Japan, which sits atop four colliding tectonic plates, has a long history of earthquakes and some sophisticated technology to deal with them.

A detection system transmits warnings of some pending quakes a few seconds in advance to television broadcasters and to many cellphones. In recent weeks it has not been unusual to see nearly all the people in a restaurant or a train suddenly look at their cellphones at the same time.

 2 Killed, 100 Injured in Japan Aftershock

Yurekuru, a free app for the iPhone that delivers such warnings (its name might be translated as “the shaking is coming”), now has 1.5 million users, compared with only 100,000 before the March 11 quake, according to RC Solution, the app’s developer.

Geologists say the frequency of the aftershocks has declined since March 11 and will continue to decline, but will still remain higher than normal for a long time. “There is an increased frequency and it will last for at least five or ten years,” said Ross S. Stein, a geophysicist at the U.S. Geological Survey in Menlo Park, Calif., who has studied the situation in Japan.

The March 11 quake was so strong that a Japan Coast Guard monitoring instrument on the floor of the Pacific Ocean near the epicenter moved 24 meters, or about 79 feet, eastward. The city of Sendai, whose airport was inundated by the tsunami, moved about 13 feet, according to Shinji Toda, a professor at Kyoto University.

Such large movements have shifted stresses in the earth, increasing the likelihood of quakes on some fault lines while reducing the likelihood on others, including the one involved in the 1923 Tokyo earthquake.
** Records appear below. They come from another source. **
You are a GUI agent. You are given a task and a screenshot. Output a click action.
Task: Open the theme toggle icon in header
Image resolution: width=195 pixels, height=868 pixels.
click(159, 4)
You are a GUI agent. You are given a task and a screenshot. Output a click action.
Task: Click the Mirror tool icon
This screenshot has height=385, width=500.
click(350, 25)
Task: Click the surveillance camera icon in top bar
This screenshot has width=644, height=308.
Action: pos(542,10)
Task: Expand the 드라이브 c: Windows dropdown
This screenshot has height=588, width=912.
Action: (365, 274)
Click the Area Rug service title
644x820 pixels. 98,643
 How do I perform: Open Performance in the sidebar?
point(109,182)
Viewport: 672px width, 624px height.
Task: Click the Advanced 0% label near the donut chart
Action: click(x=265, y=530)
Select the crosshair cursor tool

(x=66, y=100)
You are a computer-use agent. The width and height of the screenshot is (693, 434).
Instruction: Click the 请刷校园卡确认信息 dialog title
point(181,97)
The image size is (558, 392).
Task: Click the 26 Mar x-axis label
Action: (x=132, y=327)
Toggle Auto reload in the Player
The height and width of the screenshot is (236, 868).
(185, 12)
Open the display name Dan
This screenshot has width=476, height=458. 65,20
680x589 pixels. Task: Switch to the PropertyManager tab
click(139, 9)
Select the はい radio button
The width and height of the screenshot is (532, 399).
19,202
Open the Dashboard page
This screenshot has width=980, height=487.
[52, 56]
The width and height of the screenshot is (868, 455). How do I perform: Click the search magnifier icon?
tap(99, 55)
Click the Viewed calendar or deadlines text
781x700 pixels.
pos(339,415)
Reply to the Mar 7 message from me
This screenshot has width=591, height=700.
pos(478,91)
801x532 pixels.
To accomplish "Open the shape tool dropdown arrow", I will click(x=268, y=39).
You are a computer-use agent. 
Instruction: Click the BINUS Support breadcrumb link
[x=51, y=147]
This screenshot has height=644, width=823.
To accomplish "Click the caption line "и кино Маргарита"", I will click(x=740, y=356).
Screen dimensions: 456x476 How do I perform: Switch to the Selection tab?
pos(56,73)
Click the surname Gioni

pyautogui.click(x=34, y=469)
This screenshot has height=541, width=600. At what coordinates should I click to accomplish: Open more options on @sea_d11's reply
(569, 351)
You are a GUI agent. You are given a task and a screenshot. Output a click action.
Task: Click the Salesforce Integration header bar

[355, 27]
But over all, Dr. Stein said, the risks have increased. “There’s this very broad turn-on of seismicity that extends 300 miles from the rupture zone,” he said.

Satoko Oki, an assistant professor at the University of Tokyo’s earthquake research institute, said that an aftershock of the March 11 quake could reach magnitude 8.0.

There is some precedent. The 2004 quake of magnitude 9.1 near Sumatra, Indonesia, which spawned a tsunami that killed more than 200,000 people, was followed three months later by one measuring 8.6 and later by four more huge ones.

But the 8.8 magnitude earthquake in Chile in early 2010 has not yet produced an aftershock larger than 7.1, Dr. Stein said.

To be sure, the spate of earthquakes has not caused the same panic and mass exodus as the fears of radiation in the first week after the nuclear crisis began. Still, with levels of radiation in the Tokyo air having sharply fallen since then, some people interviewed on the street said they worried about the aftershocks more than radiation.

Dr. Hideaki Sakata, director of the Mejiro University Clinic, who is treating Ms. Suzuki, said that feeling the ground shaking when it is not is similar to the continued feeling of swaying when one first gets off a boat onto solid ground.

Dr. Kazuhiro Soeda, an ear, nose and throat specialist in Utsunomiya, outside Tokyo, who also treats patients having trouble dealing with the aftershocks, said: “People are getting too sensitive. This is something we’ve never experienced before.”